スティーヴン・M・ボードイン『貧困の救いかた 貧しさと救済をめぐる世界史』(伊藤茂訳、青土社、2009年)

貧困の救いかた 貧しさと救済をめぐる世界史

貧困の救いかた 貧しさと救済をめぐる世界史

 「貧困」とその救済システムに関する通史。1500年ごろ以降のグローバリゼーションの展開と結びつけて貧困を理解。「世界システム」論的な歴史把握に違和感がある上、原文に問題があるのか、翻訳に問題があるのかわからないが、理解しにくい叙述が少なからず。1990年代以降の貧困救済への「楽観的」(著者自ら認めている)見方も疑問である。
 注意を引いたのは、貧困救済の対象への眼差しをめぐる問題である。グローバル化以前の前近代社会においてはそれぞれの文化圏・宗教圏で貧困認識が異なっていたが、「慈善活動を一つの徳であるとする点では一致していた」(p.62)という。貧者への支援が宗教的に有用な行為として社会的に評価されることが貧困救済の動因であったということだろう。富者が自己の「宗教的救済」のために慈善を行うといった具合に。その場合、施しの受け手は「救済に値する貧者」たることが要求された。

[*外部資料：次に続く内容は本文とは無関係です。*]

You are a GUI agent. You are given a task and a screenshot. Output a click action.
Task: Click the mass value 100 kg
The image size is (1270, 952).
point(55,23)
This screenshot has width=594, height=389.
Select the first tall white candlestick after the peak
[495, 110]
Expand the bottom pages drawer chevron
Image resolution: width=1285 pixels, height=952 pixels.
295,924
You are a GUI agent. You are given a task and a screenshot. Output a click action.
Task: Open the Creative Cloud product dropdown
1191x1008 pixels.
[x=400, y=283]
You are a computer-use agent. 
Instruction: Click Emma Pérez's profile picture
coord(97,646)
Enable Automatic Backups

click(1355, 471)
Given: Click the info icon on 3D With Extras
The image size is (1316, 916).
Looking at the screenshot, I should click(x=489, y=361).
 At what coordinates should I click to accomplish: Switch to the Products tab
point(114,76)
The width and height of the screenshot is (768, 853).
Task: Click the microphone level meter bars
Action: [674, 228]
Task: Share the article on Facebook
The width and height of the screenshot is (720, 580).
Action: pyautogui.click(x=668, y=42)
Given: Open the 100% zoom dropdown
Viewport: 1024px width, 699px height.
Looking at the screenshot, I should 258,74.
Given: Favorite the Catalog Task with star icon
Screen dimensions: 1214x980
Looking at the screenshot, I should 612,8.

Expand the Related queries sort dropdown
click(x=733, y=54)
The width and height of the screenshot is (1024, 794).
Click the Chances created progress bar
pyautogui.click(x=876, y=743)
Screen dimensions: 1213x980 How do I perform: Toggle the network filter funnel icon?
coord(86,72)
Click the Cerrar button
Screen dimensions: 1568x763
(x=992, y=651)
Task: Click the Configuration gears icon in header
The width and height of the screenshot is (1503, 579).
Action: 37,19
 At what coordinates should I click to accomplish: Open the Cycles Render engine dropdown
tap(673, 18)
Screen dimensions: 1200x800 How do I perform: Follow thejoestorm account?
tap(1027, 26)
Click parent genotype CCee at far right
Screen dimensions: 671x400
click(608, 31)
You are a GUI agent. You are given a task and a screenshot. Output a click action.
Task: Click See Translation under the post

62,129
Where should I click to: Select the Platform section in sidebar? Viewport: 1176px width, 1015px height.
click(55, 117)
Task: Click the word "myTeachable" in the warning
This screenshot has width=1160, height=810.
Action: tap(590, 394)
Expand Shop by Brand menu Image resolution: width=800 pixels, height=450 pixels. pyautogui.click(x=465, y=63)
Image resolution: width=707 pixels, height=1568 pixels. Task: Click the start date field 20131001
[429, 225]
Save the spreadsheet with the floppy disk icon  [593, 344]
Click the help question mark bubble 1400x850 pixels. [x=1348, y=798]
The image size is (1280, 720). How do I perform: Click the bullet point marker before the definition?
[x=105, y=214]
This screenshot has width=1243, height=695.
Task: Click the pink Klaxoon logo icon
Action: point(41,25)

 しかし、物乞いが「職業化し」て、一般の人々の寛大さに付け込むのではないかという恐れが生じ、物乞いが集まって公然と支援を求めるようになると、彼らに対する敵意や不信感が高まった。一方、物乞いは「恥を知る」貧者に対する関心の高まりによっても痛手を受けた。貧困と慈善というテーマについてのイスラームでもっとも重要な学者であるガザーリーはその著作の中で、物乞いを神に対する公然たる不平の印として非難した。その上、それは神以外の誰かの前で卑下する相手を必要とする一方で、施しを与える者に無理強いすることで、慈善の持つ美徳を否定しているとした。 (p.69)

 今日に続く「清く正しい貧困者」という投影、それに反する行い(救護費用で喫煙や飲酒をするとか)への社会的バッシングの源流は、宗教的慈善自体が内包する矛盾に存在するようである。
 近代社会の貧困観の変容に関して見逃せないのは、プロテスタンティズムが貧困を個人的「欠陥」と結びつけたことだろう。プロテスタントは「個人の責任を強調」し、「救済への道としての善行を否定」し、貧困を「神の摂理ではなく、人間の行動の所産」「怠惰や無分別、放蕩の反映」とみなした(p.108)。貧困観の世俗化が「自己責任」論を強化したのである。近代初頭には「浮浪者」を施設に収容して労役に就かせるようなことも行われていた。ホームレス=労働意欲に欠ける者という定式は極めて「近代的」な発想だと言える。
 こうした貧困の原因を道徳に求め、その救済を宗教的あるいは私的な慈善に頼る考え方は、19世紀末頃から次第に変容し、貧困を経済問題とみなすようになり、公的な社会保障社会福祉の拡大につながったが、都市部と農村部の落差、男性世帯主アプローチによる女性の社会保障からの排除、人種的マイノリティ・植民地における貧困の無視といった問題が存在した。ここでも貧困者に対して、「救済に値する」「救済に値しない」という選別が持ち込まれたことがわかる。本書では現代の福祉国家批判の文脈でもこの問題が蒸し返されたことにも言及している。
 貧困救済に関して、救済する側と救済される側の関係性と相互の意識・視線という問題はより深く探求する必要があると思った次第。